With this hand my mother would gesture, as she pontificated about this or that: the civil rights protests, which pianist played the best Chopin, what each of us kids should be doing with our schooling and our still far-off adult lives. Her chair sat across from my father’s, her talking, him mainly listening. Something soothing would be playing on the Magnavox—Satie’s Gymnopedies, Air on a G-String, Adagio for a Dead Princess.
We knew this scene well, because it was repeated every night. We three sisters shared a bedroom which lay directly above the living room, and there was an old air register right in the middle of the floor. Many nights, especially if there was a conversation that we wanted to hear, we would open the heavy metal slats by pulling on a lever that made a distinctive clanking noise. Our parents’voices would raise and lower depending on how much they wanted us to overhear. We could peer down through the register and see that hand clasping cigarette and drink, pointing, raising and lowering with the passion of the moment.
Eventually, we would all be lying on the floor, three young heads pressed against the open register, waiting to hear what news the oracle would bring us this late night. And late it was, for the Manhattans never appeared until the eleven o’clock news was over (I was in college before I realized anybody drank alcohol before eleven p.m.)
Those Manhattans, the cigarette ash, the talk of art and war, the music, the late-stopping-in of friends—to me, that hand around the Manhattan signified sophistication, bohemian insouciance, the ultimate in adulthood, a frisson of difference from our ordinary suburban lives. More than once, I heard my mother say to a visitor, when about two inches of ash went down on the carpet, as she rubbed it in with her toe: “It’s good for the moths.”
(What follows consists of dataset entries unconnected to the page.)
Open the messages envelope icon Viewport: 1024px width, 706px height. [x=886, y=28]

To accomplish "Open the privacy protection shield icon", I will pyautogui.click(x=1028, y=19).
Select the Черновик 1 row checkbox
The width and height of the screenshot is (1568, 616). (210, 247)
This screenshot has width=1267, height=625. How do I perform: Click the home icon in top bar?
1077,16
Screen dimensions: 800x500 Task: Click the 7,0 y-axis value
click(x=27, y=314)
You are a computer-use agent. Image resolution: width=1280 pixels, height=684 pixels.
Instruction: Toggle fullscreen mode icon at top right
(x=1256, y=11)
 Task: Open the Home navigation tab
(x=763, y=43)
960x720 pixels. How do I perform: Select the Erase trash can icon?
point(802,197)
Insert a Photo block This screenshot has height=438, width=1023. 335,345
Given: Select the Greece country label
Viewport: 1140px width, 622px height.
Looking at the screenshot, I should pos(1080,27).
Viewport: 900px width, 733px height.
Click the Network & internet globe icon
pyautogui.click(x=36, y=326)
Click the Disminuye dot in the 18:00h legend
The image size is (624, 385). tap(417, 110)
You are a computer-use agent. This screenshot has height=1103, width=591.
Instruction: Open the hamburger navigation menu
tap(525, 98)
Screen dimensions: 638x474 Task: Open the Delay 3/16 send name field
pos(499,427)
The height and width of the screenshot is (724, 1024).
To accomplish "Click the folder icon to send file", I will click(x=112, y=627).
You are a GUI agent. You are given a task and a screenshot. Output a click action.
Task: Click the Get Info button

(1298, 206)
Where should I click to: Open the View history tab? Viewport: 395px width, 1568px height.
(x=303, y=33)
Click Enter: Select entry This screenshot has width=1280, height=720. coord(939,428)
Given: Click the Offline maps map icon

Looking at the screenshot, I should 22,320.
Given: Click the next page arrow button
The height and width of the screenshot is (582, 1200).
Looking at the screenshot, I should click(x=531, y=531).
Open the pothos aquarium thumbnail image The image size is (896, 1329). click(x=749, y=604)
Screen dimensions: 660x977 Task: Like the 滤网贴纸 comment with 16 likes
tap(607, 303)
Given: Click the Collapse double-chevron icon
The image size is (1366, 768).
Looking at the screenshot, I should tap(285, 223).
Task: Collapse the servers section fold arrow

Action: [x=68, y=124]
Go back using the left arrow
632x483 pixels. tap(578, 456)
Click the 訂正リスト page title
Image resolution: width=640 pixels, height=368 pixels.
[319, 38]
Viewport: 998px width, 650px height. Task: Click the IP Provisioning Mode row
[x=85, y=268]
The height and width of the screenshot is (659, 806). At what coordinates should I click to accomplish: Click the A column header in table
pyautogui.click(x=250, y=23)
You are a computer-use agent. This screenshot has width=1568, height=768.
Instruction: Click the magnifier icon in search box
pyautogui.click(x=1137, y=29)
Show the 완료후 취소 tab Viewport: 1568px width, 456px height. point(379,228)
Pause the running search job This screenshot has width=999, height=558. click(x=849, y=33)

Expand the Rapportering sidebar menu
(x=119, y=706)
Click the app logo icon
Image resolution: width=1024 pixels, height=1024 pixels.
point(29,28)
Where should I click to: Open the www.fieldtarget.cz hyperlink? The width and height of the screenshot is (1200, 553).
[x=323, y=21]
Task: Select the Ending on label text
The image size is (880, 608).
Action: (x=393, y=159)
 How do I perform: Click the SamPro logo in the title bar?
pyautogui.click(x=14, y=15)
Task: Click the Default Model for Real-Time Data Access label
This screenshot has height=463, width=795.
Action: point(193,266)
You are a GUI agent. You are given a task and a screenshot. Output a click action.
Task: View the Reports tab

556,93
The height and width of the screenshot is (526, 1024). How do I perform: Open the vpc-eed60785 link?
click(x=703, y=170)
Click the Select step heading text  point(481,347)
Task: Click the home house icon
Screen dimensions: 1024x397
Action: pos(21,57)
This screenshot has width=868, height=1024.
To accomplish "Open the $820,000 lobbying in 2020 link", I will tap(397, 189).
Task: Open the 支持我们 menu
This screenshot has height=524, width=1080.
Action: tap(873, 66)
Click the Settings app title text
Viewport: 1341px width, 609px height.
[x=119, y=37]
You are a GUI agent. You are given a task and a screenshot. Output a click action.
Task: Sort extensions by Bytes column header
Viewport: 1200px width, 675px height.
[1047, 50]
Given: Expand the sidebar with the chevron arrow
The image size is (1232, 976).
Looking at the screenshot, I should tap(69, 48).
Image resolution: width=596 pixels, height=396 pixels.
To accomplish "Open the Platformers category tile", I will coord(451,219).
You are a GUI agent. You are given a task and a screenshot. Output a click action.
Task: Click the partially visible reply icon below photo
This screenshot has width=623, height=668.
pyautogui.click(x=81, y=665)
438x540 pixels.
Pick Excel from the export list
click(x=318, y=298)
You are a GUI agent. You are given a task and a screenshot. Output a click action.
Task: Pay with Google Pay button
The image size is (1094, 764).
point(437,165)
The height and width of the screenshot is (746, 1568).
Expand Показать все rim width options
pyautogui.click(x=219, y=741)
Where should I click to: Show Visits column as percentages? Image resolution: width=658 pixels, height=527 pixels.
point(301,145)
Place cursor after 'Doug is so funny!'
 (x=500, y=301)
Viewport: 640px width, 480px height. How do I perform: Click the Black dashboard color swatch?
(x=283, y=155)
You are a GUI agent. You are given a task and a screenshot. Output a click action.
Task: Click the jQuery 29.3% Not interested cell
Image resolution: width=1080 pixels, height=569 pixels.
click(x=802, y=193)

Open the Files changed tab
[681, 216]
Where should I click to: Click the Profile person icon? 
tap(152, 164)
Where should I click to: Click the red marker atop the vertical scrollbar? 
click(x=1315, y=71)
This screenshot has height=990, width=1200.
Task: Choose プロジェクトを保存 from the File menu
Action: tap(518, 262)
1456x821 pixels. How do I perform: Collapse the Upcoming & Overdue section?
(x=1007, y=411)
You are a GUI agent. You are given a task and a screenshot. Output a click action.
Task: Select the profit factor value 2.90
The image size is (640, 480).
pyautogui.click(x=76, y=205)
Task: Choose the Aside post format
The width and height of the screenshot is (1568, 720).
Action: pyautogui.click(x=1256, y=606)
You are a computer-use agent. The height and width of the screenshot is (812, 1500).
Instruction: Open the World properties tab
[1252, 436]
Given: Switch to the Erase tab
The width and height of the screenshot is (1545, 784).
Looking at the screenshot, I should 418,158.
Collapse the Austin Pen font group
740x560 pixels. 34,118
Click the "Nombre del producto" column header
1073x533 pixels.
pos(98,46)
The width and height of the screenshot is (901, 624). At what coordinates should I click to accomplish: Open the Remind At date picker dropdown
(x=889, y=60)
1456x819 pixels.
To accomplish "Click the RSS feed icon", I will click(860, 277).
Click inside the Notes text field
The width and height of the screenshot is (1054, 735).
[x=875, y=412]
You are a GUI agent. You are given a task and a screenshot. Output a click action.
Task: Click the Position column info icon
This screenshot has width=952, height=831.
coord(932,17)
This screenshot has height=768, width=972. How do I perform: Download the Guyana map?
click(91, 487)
That hand gripping the glass a little too tightly, the cigarette ash forgotten in the heat of an argument, that ice tinkling enticingly over the maraschino cherries—that was the Dorothy Parker world my mother wanted to inhabit all the time, not her daily life of teaching seventh-graders how to read, marshalling three recalcitrant daughters into life through the kind of bland existence I came to know she hated, trying to make ends meet on a couple of pre-Union teachers’ salaries, trying ever to resist, resist pallid conformity.
That pointed gesture was resistance, transmitted to us, but ultimately, it was hers.
______________________________________
Why is this piece your Trace Fossil?
“This piece encapsulates the contradictions of my early home life. We lived at the intersection of the hearty Midwest and the sophisticated East Coast; my parents were both ordinary as could be and completely eccentric (ask me about the time I came home from college to find both 100 yards of spelunking rope and a spinning wheel in the living room, both unremarked upon). My mother was in some ways, an everyday suburban housewife, though we lived in an old farmhouse, yet she yearned for more significance, if not for herself, for us, her daughters. This trace fossil shows up regularly in the way I conduct my life, decades past those living room scenes.”
Pam Clements lives in Albany, New York. Her poetry and nonfiction have appeared in literary magazines including Kalliope, The Palo Alto Review, The Plenitudes, and The Baltimore Review. She has published one volume of poetry, Earth Science (The Troy Book Makers, 2013), and has completed a memoir about the years she spent teaching in Charleston, South Carolina.